Isabella snorts. “That’s ludicrous.” She leads the way off the glass road and down the side streets.
“Where are you going?” I say, but she does not respond. We crab-scuttle and she watches for potholes. She is steady-footed while my feet skitter on the glass. The life drained from Isabella by my last spell has already dissipated and now she is draining me faster than ever. My limbs move a fraction of a second behind my thoughts and Isabella is a little glossier of eye and hair.
People keep their heads down and scurry off the road as we approach. “They’re scared of us,” Isabella says. “Remember when we were mobbed for favors? Parliament was always scared of you. You made them look bad, the way you talked about what good your spells would bring when you finally cast them.”
“You miss being the centre of attention,” I say. My tone is harsher than I intended, but Isabella remains serene.
“Yes,” she says. “I miss thinking that when you finally caved in, I’d be famous.”
“Where are we going?”
We round a corner. She has brought us to the marketplace where the Traders of Sorrows ply their wares. The marketplace is empty except for the Traders.
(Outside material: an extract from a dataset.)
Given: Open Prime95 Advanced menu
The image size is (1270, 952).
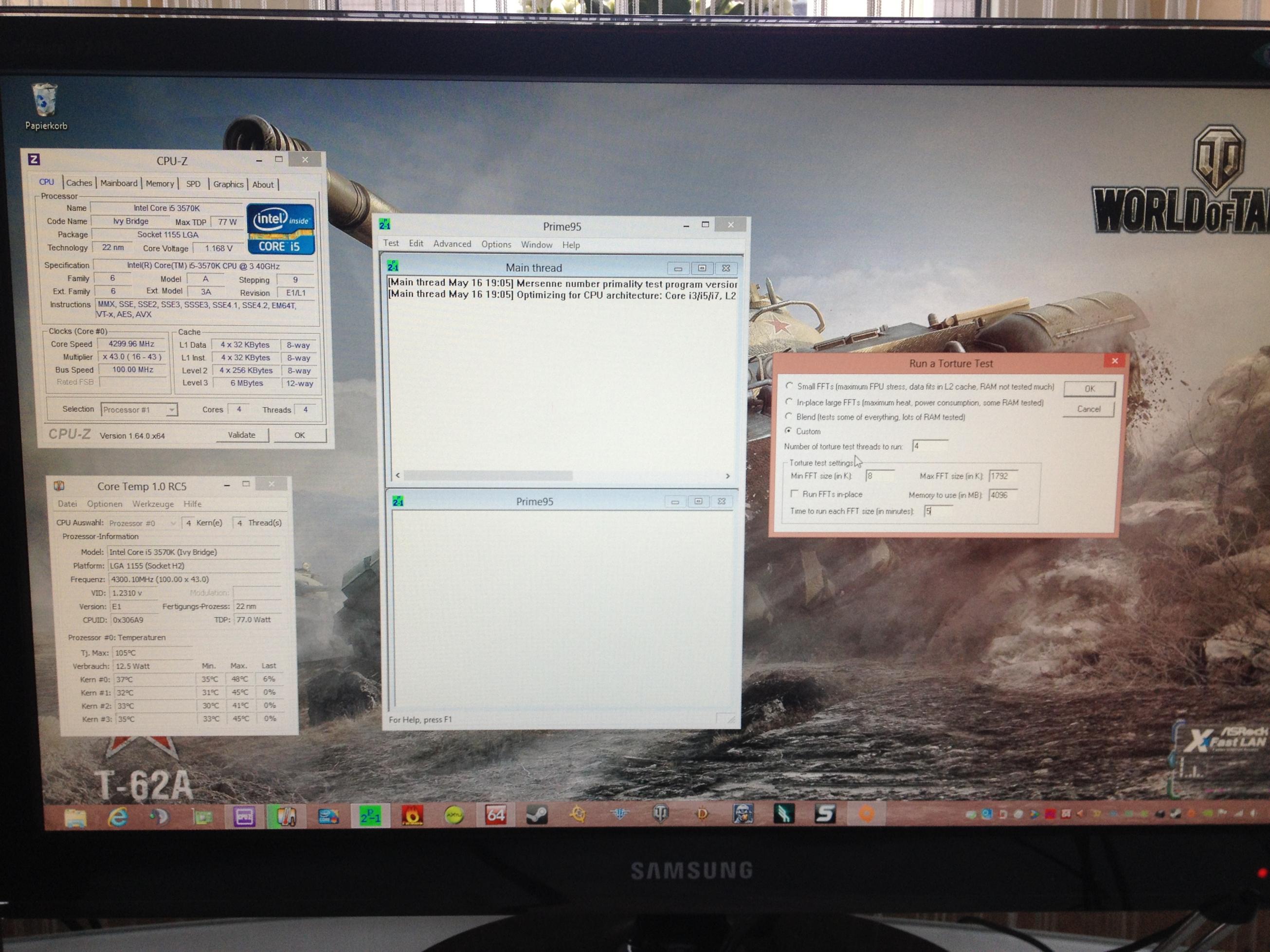Looking at the screenshot, I should (452, 244).
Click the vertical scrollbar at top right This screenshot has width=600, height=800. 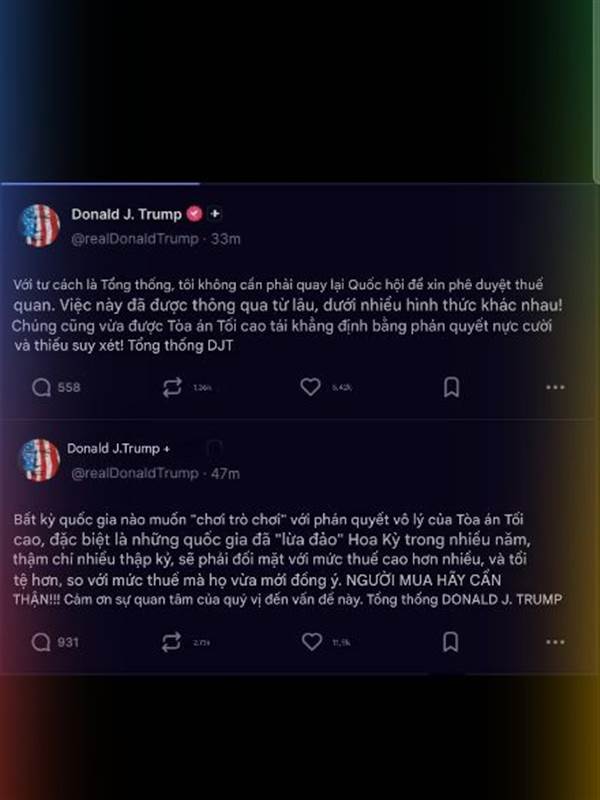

They sit in enormous steaming glass tubs filled to the brim with water, their girth filling the tubs from centre to rim. Their eyes are black slits and the rest of their bodies are salt-white. Nostrils are two upwards-curved slashes, mouths lipless holes. They have no fingernails on their stubby fingers, no hair on their heads, nor ears or wrinkles. Nobody knows how the Traders work their magic without twins or why they trade sorrows for no apparent benefit to themselves. The Traders have been here since before Firewater was founded. They might have been here before mankind.
The nearest one focuses its black eyes upon us. Isabella forces me to walk and stand in front of it.
“Swap your guilt,” she says. “Swap your bloody guilt, so you can do what needs to be done.”
“I don’t know what you’re talking about.”
She slaps me hard across the face. “Wake up Mary,” she says. “You love being a martyr so much you’ve destroyed all my dreams.”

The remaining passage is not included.